If I am measuring the ability to utilize a coping mechanism does my measure actually measure coping mechanisms as opposed to something else
Example: You may be determining if a mindfulness education program increases emotional maturity in elementary students. Construct validity would measure if your research is actually measuring emotional maturity.
Content Validity
Definition: Is the test fully representative of what it aims to measure? Does it represent all content?
Example: A Spanish teacher develops an end of year- of- year test for her students. The test should cover all content that was covered throughout the year.
This would have high content validity. Similarly, if she includes questions unrelated to Spanish or tests content that was not covered the results are no longer a valid measure of Spanish knowledge (low content validity would)
Face Validity
Defintion: Does the content of the test appears to be suitable to it’s aims?
Does it appear to be at face value align with what we are trying to measure?
Example: You created a survey to measure anger in students.
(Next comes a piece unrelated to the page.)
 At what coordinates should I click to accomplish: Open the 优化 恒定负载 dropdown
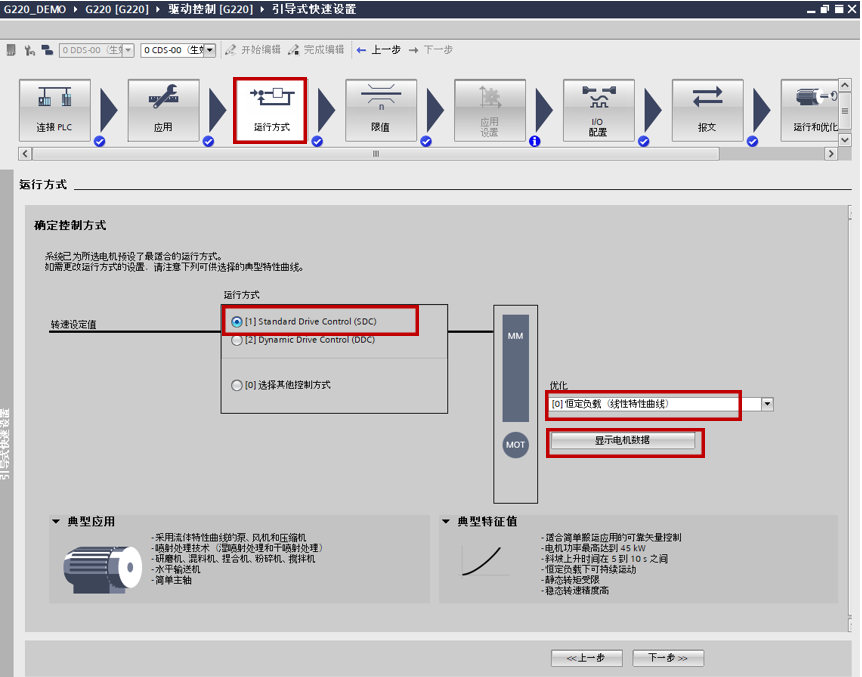767,404
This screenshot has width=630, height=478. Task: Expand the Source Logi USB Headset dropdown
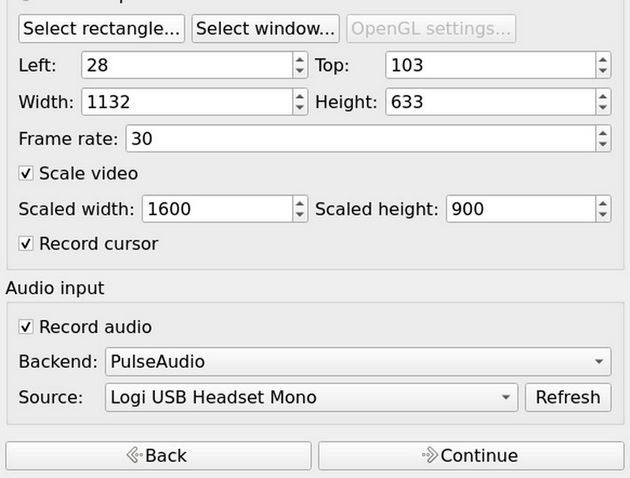[311, 397]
You ask questions like:
How often are you angry?
How many fights have you been involved in recently?
On the surface, the survey seems like a good representation of what you want to test, so you consider it to have a high face validity.
Reliability
Definition: How consistent a measure is.
Example: If you take the ACT 5 times you get roughly the same score on the exam. This would be a RELIABLE measure.
Memory Trick: Reliability = Consistency
Inter-rater Reliability
Definition: Refers to the level of agreement between raters or judges. If everyone agrees, inter-rater reliability is 1 ( or 100 %) and if everyone disagrees, inter-rater reliability is 0 (0%).
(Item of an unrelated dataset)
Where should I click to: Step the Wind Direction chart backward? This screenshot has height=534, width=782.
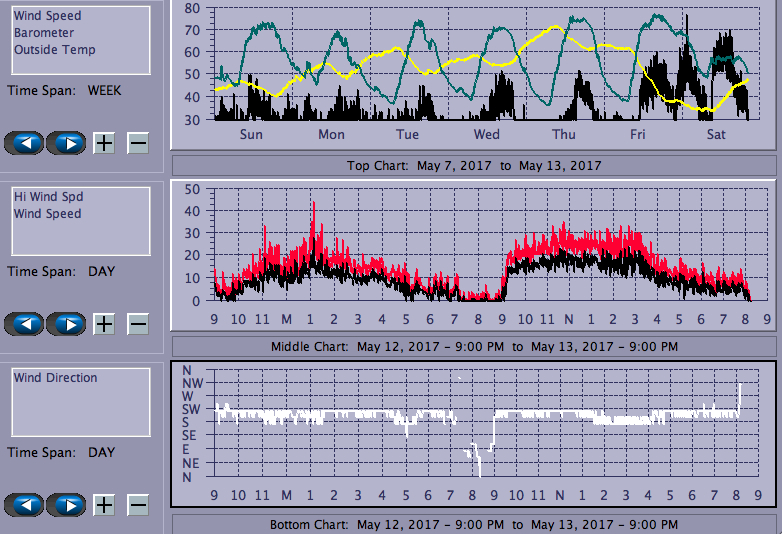[x=25, y=505]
*Researchers you have similar results or scores *
People are subjective, so different observers’ perceptions of situations and phenomena naturally differ. Reliable research aims to minimize subjective as much as possible so that a different researcher can replicate the same results.
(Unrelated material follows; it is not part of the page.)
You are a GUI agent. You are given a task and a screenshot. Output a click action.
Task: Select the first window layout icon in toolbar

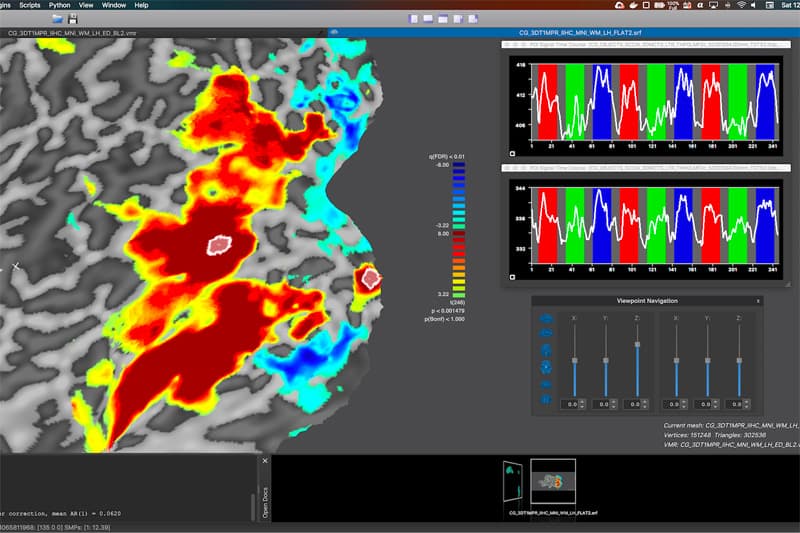tap(414, 19)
Example: We would expect inter-rater reliability to be high in scores with points awarded by judges.
In the Olympics, scores for subjective events (gymnastics and diving) should have ratings from judges that are similar. Scores that are outliers are generally not included.
Test-retest Reliability
Definition: Test- retest reliability is the closeness of the agreement between the results of successive measurements of the same measure carried out under the same conditions of measurement.
*That is why there are trails. Have to go through and alot of retest and retest *
Will the results produce the same outcome when the test is given again.
*Have to be in the same condition with the same outcome fractures time and time again *
Example: You administer a questionnaire to measure the IQ of a group of students. You administer the test six months apart, but the results are significantly different.
This would be an example of low test-retest reliability as IQ should be something that is relatively consistent over time.
Reliable but not Valid .
A test may be reliable but not valid.
Example: If your scale is not calibrated correctly ( 5 lbs over or under) you will have reliable readings of your weight but not valid.
However, a test cannot be valid unless it is reliable. ( You consistently get the same weight but it is not a valid weight).